# Wrangler Front Axle



## coblink (Jun 14, 2009)

Fisher plow site list two axles for wrangler up to 2003. One a 2200 # and another a 2500#. You can only put a Homesteader on the 22 but a SD on the 25. What makes a Wrangler have a 2500# axle? Model or option, I cant find any lit. on it. I know you can add airbags to the front end.


----------



## 2COR517 (Oct 23, 2008)

Inside the drivers side door pillar there should be a sticker with weight ratings for both axles, and the whole truck. It will also list your "proper" tire pressures.


----------



## GPS (Jun 27, 2008)

Probably the Rubicon pkg. with the Dana 44 front end.

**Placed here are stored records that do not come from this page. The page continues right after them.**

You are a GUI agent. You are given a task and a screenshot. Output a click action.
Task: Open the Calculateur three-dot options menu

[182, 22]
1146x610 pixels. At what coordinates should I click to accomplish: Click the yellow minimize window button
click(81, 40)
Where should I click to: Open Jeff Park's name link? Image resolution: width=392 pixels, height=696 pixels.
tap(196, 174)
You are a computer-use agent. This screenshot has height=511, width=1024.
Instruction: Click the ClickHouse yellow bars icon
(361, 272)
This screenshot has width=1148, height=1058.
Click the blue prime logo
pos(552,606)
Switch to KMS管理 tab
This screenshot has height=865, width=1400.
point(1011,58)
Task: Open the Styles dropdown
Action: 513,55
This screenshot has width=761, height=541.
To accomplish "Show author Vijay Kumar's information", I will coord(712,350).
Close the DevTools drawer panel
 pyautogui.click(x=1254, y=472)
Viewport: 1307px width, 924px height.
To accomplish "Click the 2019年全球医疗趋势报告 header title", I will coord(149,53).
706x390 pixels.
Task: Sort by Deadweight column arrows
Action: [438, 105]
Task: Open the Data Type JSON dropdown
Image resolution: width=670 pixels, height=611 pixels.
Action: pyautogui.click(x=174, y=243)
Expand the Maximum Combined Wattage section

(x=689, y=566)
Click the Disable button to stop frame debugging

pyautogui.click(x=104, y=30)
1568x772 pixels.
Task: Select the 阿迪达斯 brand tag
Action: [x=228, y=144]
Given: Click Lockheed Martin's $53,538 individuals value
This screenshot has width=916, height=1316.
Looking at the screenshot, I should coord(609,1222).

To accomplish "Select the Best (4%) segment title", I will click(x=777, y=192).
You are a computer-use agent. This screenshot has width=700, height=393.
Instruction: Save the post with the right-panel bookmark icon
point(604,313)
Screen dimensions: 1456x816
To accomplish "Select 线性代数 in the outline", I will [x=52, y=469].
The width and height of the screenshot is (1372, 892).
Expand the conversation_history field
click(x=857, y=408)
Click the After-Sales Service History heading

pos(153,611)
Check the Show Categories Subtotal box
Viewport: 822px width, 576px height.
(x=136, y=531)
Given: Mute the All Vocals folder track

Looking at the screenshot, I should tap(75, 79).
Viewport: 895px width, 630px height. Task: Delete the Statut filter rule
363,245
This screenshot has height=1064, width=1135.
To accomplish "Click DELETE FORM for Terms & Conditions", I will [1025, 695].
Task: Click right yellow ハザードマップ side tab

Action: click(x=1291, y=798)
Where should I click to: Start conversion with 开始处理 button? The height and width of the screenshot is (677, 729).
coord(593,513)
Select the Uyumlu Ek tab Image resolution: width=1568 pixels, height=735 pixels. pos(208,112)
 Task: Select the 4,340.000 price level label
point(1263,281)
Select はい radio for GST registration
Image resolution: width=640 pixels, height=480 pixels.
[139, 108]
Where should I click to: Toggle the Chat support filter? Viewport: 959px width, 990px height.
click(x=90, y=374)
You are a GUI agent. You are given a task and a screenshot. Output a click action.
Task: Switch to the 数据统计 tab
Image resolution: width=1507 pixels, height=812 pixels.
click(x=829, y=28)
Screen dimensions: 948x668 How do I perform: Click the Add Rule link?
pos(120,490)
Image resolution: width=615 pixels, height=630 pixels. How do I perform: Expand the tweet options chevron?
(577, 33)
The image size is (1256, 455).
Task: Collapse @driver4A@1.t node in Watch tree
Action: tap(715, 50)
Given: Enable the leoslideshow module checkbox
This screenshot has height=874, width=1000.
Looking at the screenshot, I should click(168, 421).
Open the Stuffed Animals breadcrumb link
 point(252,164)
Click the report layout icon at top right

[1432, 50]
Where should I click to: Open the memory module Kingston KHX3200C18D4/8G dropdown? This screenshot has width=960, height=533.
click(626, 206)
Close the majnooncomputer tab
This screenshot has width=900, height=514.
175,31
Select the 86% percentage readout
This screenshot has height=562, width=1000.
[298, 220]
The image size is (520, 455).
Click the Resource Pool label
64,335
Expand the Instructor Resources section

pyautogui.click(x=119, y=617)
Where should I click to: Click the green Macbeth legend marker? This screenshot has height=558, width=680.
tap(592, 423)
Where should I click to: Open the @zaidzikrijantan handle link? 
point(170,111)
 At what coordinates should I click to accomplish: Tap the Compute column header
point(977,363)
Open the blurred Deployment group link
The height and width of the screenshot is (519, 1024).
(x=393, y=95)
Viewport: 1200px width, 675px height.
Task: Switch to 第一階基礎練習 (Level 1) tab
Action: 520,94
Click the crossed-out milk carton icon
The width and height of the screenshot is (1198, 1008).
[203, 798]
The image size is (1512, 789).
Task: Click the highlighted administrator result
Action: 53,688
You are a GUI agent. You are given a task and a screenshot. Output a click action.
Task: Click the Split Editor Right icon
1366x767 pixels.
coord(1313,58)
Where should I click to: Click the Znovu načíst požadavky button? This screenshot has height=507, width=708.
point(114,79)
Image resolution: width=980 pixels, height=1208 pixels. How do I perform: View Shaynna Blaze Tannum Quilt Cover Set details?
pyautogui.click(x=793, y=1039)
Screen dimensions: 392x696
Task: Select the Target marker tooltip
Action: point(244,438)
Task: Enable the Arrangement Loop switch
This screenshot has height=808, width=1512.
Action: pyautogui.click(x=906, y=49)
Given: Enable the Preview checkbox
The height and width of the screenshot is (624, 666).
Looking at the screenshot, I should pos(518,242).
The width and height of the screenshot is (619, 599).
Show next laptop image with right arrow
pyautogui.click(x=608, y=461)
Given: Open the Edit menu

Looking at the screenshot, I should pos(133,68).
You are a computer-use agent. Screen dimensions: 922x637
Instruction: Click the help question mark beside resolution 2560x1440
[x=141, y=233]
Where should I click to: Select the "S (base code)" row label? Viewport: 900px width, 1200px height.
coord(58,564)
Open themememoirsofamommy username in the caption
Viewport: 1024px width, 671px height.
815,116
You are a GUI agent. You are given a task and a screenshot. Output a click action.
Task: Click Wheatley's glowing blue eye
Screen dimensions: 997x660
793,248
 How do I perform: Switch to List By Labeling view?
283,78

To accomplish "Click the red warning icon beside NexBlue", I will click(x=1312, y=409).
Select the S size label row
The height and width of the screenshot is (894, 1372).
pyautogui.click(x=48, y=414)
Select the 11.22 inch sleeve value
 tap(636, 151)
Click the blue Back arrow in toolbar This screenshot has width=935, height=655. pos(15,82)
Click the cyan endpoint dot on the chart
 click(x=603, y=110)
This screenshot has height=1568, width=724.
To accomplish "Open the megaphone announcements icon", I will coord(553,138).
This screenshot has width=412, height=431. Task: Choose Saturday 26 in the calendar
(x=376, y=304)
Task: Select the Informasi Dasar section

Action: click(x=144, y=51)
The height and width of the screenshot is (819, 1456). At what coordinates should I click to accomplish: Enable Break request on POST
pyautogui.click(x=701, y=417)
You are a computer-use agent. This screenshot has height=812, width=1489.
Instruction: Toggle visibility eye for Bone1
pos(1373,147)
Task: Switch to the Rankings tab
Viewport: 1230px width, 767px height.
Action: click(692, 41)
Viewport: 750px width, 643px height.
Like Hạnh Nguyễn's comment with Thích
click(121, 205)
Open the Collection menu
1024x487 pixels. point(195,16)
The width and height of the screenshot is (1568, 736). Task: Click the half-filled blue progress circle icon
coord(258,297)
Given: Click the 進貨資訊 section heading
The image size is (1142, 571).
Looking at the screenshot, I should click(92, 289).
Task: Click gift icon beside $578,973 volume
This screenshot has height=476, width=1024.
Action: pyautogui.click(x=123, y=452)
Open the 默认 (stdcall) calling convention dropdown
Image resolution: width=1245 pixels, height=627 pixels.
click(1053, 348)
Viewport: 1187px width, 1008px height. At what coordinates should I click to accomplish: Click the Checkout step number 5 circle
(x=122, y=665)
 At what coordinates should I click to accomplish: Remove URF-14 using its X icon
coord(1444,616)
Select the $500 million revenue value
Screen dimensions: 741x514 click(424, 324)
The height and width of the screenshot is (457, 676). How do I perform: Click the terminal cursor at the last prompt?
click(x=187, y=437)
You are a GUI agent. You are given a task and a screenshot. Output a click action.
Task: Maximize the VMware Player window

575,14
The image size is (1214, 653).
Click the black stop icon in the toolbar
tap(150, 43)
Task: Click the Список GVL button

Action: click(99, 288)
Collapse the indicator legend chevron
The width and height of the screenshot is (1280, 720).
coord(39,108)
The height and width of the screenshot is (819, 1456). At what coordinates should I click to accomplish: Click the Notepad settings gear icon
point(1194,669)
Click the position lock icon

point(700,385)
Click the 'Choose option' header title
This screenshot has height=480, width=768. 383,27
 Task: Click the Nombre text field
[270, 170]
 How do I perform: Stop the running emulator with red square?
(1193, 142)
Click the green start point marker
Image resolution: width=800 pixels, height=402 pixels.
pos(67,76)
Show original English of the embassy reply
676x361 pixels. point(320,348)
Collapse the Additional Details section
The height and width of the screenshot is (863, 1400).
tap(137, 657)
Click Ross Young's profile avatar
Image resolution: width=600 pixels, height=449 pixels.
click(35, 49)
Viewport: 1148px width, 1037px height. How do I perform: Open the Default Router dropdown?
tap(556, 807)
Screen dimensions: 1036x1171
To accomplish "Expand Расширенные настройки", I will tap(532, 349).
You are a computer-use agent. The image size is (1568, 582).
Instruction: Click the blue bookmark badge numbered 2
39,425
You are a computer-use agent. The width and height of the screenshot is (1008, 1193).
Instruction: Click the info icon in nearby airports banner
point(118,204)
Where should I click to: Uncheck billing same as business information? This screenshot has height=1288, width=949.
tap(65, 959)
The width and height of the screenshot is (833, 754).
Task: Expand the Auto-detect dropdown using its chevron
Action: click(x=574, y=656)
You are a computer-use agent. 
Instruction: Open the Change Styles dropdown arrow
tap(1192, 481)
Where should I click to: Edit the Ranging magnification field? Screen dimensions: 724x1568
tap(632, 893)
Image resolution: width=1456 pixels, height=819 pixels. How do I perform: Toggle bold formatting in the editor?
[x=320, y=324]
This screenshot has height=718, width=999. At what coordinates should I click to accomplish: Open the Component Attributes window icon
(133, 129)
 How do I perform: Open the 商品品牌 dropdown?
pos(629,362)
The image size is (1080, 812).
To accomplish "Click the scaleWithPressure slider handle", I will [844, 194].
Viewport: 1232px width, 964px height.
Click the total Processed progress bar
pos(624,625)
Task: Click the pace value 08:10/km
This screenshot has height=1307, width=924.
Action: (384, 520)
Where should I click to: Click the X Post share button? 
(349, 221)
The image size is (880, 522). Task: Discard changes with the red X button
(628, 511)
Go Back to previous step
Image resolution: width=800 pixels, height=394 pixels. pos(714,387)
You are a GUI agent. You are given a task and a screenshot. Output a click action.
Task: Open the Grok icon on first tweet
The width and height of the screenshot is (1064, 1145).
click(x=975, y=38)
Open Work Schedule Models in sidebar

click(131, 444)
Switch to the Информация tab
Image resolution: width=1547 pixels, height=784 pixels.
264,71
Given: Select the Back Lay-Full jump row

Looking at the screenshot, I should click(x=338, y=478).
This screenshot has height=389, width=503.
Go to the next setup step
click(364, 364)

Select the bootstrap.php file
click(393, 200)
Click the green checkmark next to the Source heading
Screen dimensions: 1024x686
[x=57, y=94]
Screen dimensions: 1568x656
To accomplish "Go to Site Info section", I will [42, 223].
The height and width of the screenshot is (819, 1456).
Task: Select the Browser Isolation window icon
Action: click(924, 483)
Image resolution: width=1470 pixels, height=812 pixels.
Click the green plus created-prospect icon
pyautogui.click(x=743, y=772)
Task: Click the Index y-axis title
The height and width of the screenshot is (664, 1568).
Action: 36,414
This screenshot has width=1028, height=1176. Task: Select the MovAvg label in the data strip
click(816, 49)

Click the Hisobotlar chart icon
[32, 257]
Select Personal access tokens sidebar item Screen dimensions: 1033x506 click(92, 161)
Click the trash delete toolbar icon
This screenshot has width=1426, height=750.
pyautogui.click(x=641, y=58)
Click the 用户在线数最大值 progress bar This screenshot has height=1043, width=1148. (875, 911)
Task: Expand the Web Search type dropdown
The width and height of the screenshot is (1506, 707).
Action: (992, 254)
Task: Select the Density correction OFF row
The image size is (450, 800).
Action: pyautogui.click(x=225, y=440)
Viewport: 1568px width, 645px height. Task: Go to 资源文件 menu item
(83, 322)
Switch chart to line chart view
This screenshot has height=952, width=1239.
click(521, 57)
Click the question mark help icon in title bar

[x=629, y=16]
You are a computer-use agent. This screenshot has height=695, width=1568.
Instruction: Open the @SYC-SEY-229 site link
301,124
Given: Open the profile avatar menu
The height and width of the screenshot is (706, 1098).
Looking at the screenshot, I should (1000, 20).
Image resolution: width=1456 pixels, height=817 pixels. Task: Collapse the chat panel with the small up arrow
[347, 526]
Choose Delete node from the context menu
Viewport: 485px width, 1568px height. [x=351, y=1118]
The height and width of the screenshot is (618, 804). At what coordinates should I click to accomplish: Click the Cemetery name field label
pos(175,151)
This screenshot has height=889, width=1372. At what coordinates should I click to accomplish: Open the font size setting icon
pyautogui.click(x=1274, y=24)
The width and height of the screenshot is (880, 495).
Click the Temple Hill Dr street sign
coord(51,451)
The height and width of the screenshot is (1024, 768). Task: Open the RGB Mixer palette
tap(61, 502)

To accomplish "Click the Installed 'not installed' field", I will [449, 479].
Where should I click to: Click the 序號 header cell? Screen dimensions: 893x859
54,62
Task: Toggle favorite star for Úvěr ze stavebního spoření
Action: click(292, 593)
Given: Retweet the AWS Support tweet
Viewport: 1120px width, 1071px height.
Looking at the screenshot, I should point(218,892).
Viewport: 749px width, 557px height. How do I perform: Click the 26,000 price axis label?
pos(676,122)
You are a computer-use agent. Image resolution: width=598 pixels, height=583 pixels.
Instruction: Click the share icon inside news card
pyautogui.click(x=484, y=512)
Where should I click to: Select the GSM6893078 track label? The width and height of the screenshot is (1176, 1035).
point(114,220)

Just a guess, though.


----------



## tuna (Nov 2, 2002)

There was no rubicon prior to `03


----------



## micklock (Jan 6, 2008)

I think it is the weight of the engine, the 2.5 is 2500 FGAWR and the 4.0 is 2200 FGAWR. The dana 44 and 30 have the same axle tubes but the 44 has a bigger ring and pinion and 30 spline axle shafts.


----------



## plowtime1 (Nov 1, 2007)

We set-up a saltdogg plow,timbrens up front, used as clean-up...so far so good.


----------